What you are asked to do.
In the text about the FDA and NIH nominees, how many clinical trials does the writer say they oversaw as a pharmaceutical physician?

Text below:

Here Come Two More Enemies of Science About to Lead Vital Agencies

A Senate committee this week will almost surely push forward the FDA and NIH nominees. Neither one has the public interest at heart.

Dr. Jay Bhattacharya speaking with members of the House Freedom Caucus
Tom Williams/CQ-Roll Call, Inc/Getty Images
Dr. Jay Bhattacharya speaking with members of the House Freedom Caucus at the Heritage Foundation on November 10, 2022

Robert F. Kennedy Jr., our nation’s new Health and Human Services secretary, repeatedly says he wants “gold-standard science.” In my 15 years as a pharmaceutical physician, I oversaw over 200 clinical trials in oncology and supported regulatory approvals by global health authorities of 10 novel oncology treatments. I can confidently say: I know what “gold-standard science” looks like.

And I know what it doesn’t look like. It doesn’t look like the science endorsed by Jayanta Bhattacharya and Marty Makary, nominated respectively to head the National Institutes of Health and the Food and Drug Administration. This week, the Senate HELP Committee will hold hearings on their nominations and will undoubtedly send them through. That’s tragic, as these men are purveyors of poor-quality science.

End of Text.
Data for review below:

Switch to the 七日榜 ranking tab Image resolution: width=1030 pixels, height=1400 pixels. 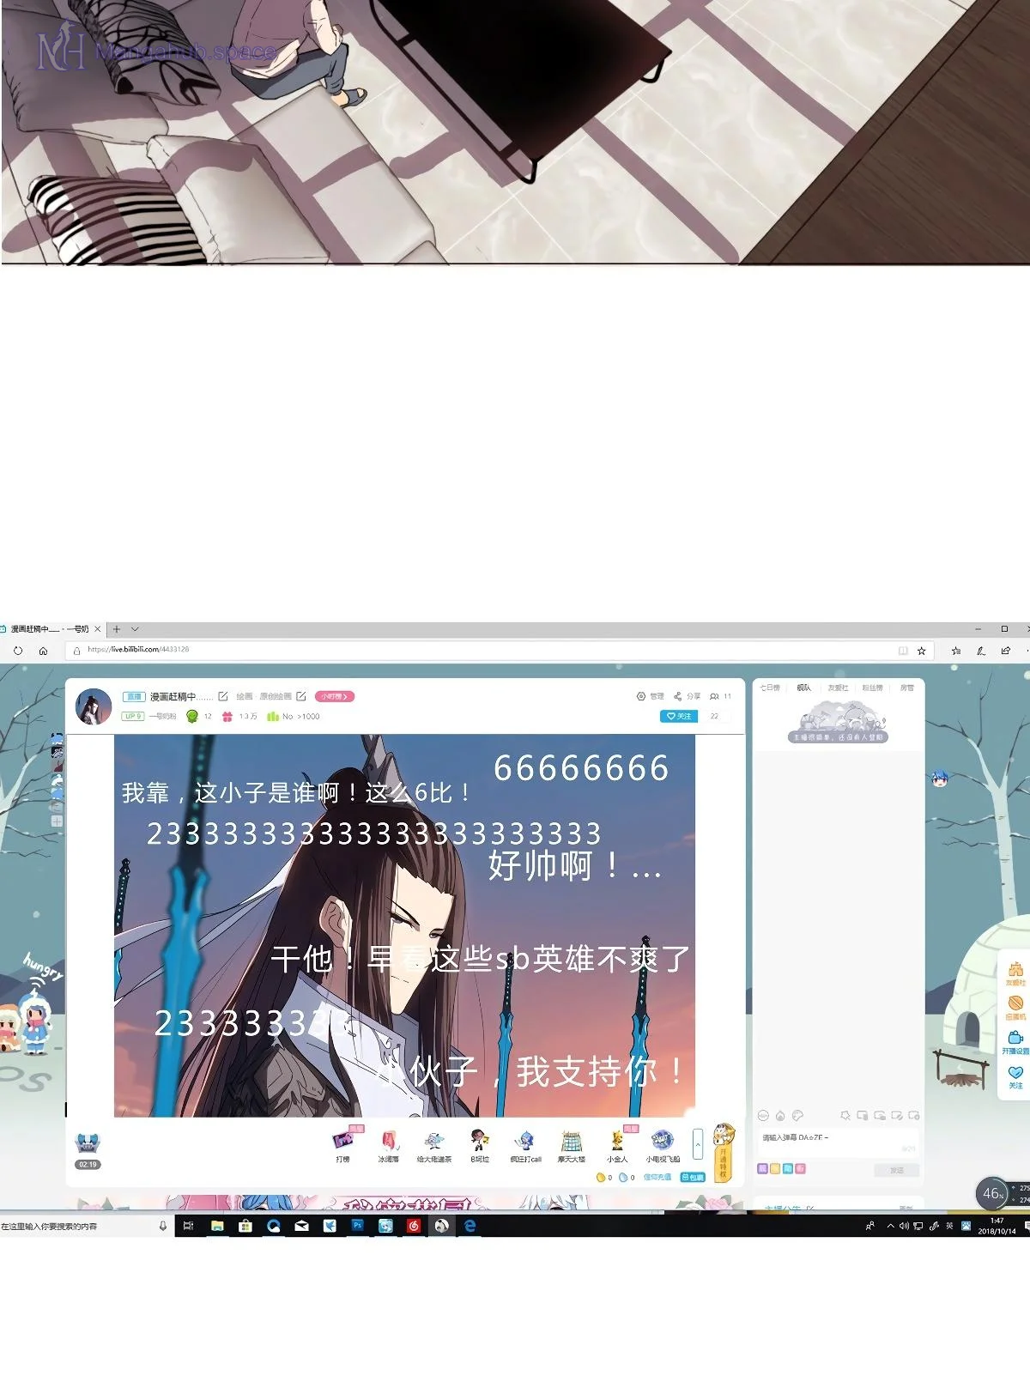(770, 688)

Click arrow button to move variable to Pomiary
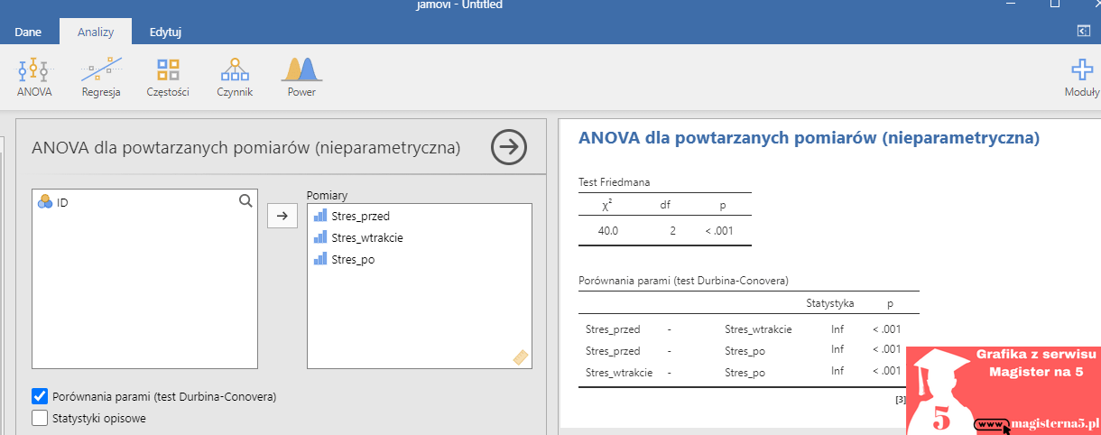(282, 216)
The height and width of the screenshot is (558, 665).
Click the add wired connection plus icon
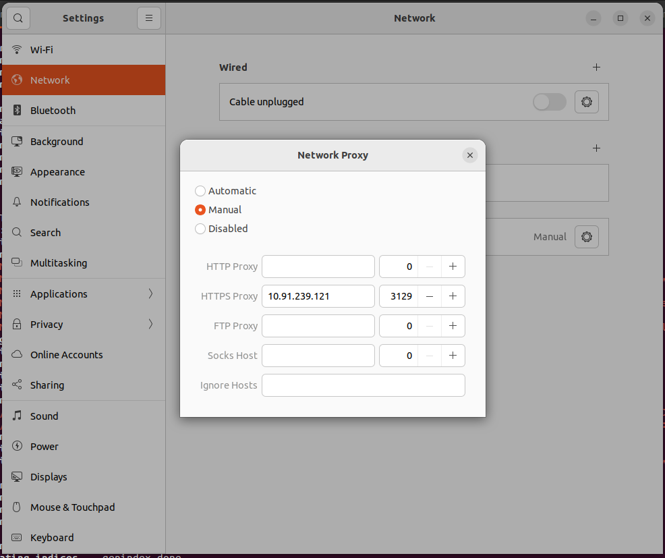[x=596, y=67]
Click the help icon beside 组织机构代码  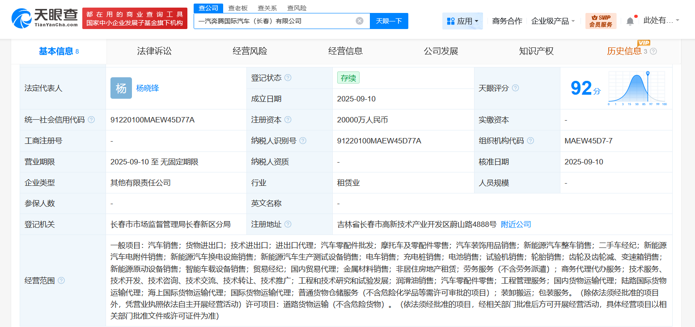pos(530,140)
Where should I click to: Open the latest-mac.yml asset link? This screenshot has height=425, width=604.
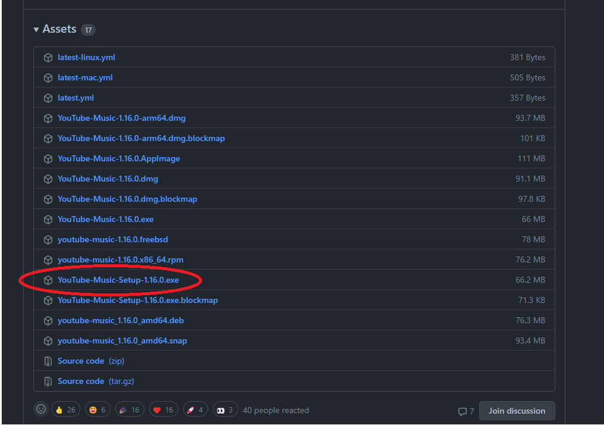click(x=85, y=77)
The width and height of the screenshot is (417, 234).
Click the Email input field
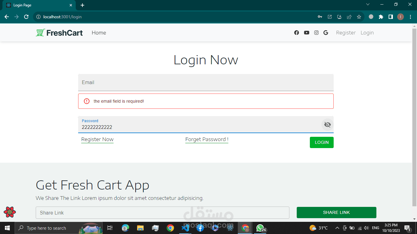pyautogui.click(x=206, y=83)
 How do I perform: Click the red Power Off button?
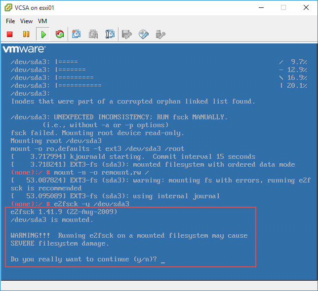[x=10, y=34]
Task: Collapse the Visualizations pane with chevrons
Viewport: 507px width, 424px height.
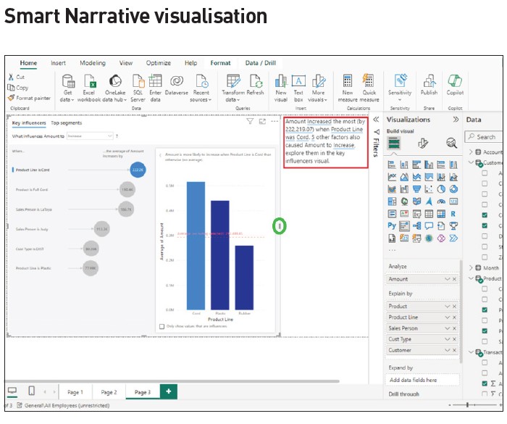Action: 456,120
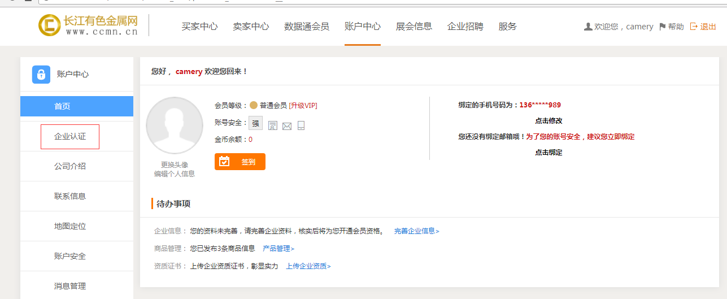
Task: Click the 长江有色金属网 site logo
Action: pos(88,25)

End of Data for review.

Result of this task.
Over 200 clinical trials in oncology.